Monday, June 19, 2006

Rear Brake Hoses Fitted

Nothing's ever as easy as it looks...mainly because the manual sucks. Fitting the rear brake hoses should be an easy job involving a couple of washers and doing up a couple of nuts tight enough, but not too tight.

In fact with the golf calipers supplied the manual tells you to move the bleed nipple (err no that only applies to the Sierra calipers you used to use WF), neglects to mention that you need a couple of convertor widgets,

Result being a five minute job becomes a 45 minute one, involving research on the Internet.

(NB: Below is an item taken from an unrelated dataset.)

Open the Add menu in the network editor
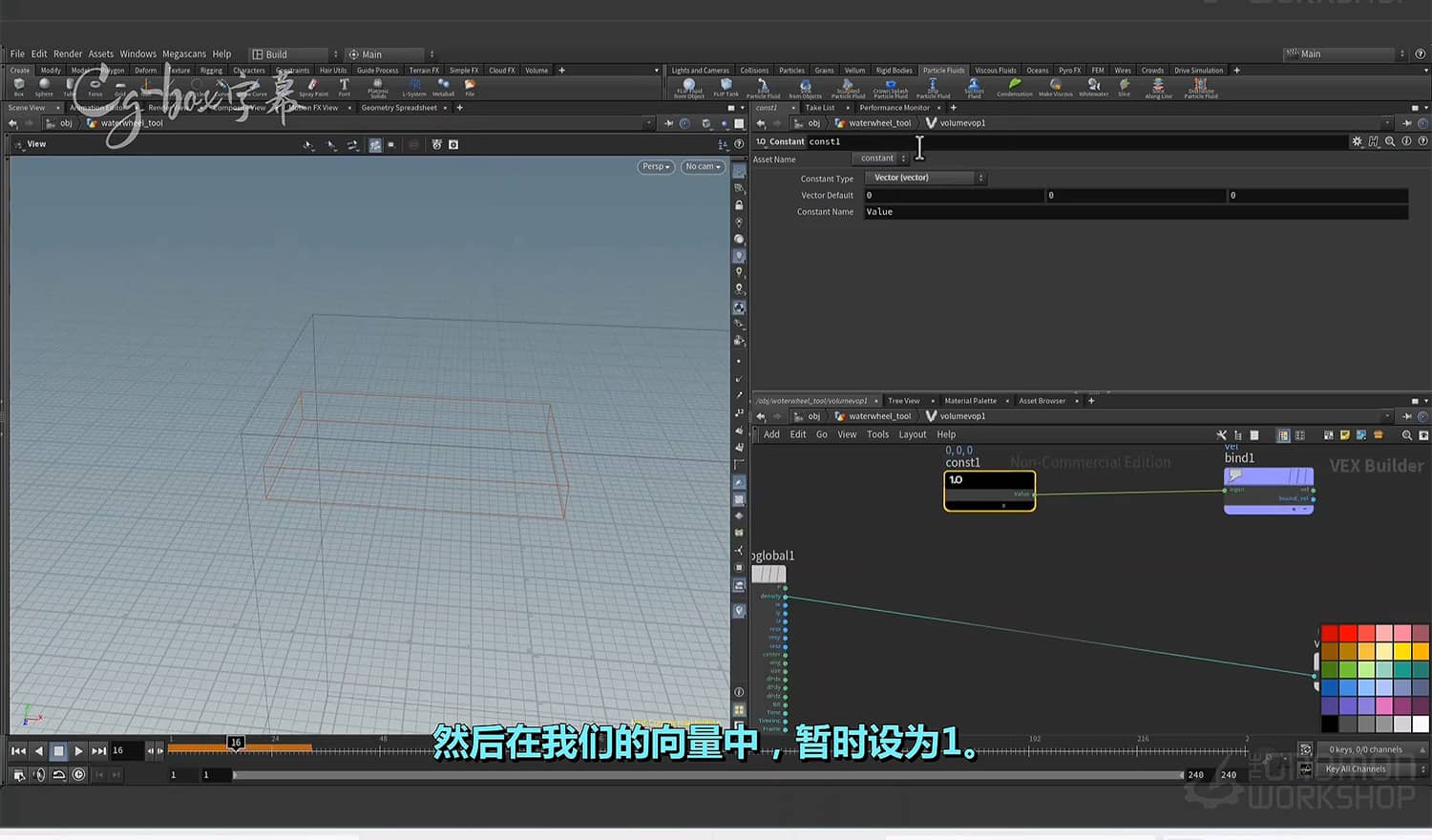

Thanks to Nikpro for having such good pictures on his site.

Struggling with many other things too, particularly the Smiths speedo transducer, Mark at WF has sent me some photos of how to fit on to the front of car but (a) don't seem to have been supplied the bracket (b) the wiring loom doesn't seem to be right for the connections....another email to WF tomorrow...

Here is what came with the instruments for the speedo transducer...

Sunday, June 18, 2006

Exhaust and Vents

Saturday was spent in boiler suits, gloves, masks and googles despite the fact that it was 36 degrees outside. This was in an attempt to cut out the three demister vents on the scuttle. There was steady improvement in the method of cutting. First we tried to keep clamp some wood to keep the three (taped together) hacksaw blades going in a straight line. Unfortunately this didn't work very well cause the wood was clamped higher then where we were cutting and it was difficult to clamp it in an entirely straight line. Then in our second and third attempt we used masking tape to as an edge to follow. This in the end didn't work to badly.

We also decided to fit part of the exhast so we cold make a template for the body. Our car is now kitted out in some cardboard, masking taped onto the chasis. This is currently going to reside there until we mark out the body as to where we need to cut it out.

We used a hole saw top cut out a section at the bottom of the scuttle so it will not foul the upper steering column, seemed to go ok.

We also filled the hydraulic clutch reservoir and had a go at bleeding it, don't know if this worked or not! But anyway it's full of fluid, the bleed nipple is conveniently situated underneath the gearbox.

Apologies to Martin for not adding to the blog recently, and thanks to him for his nice comments.

Friday, June 16, 2006

A/S Levels finished, back is better!

It seems like weeks since we have done any work, and in fact there has probably only been a total of about 15 man woman hours in the last 2 and a half months.

Tim did his back in and working on the car was not really an option, Chrissy had A/S level exams which are now over, so we are back...

Over the intervening period we have done various bits and bobs including fitting the radiator for the fifth time having solved the problem of the radiator overflow...a different tap worked.

Here you can see Chrissy refitting it.

We have also finally fitted the throttle stop bolt. I found it needed to be 75mm in length, and that

the 65mm one sent by Westfield would never work. I bought some 100mm ones from ebay and cut them down to get the right size, it's really hard to measure accurately in there so I just did a couple until I got the right size....

We have also mounted the ecu, relays and the monitor cable on to the ecu plate and fitted that to the can see that work in progress on the photo below.

Then Tim got fed up with never finding any of the growing collection of tools in the garage, so while Chrissy was taking her exams (given we have an agreement that we are building the car together) Tim felt old age coming on and was compelled to put up some wall boards for mounting many of the tools sad is that!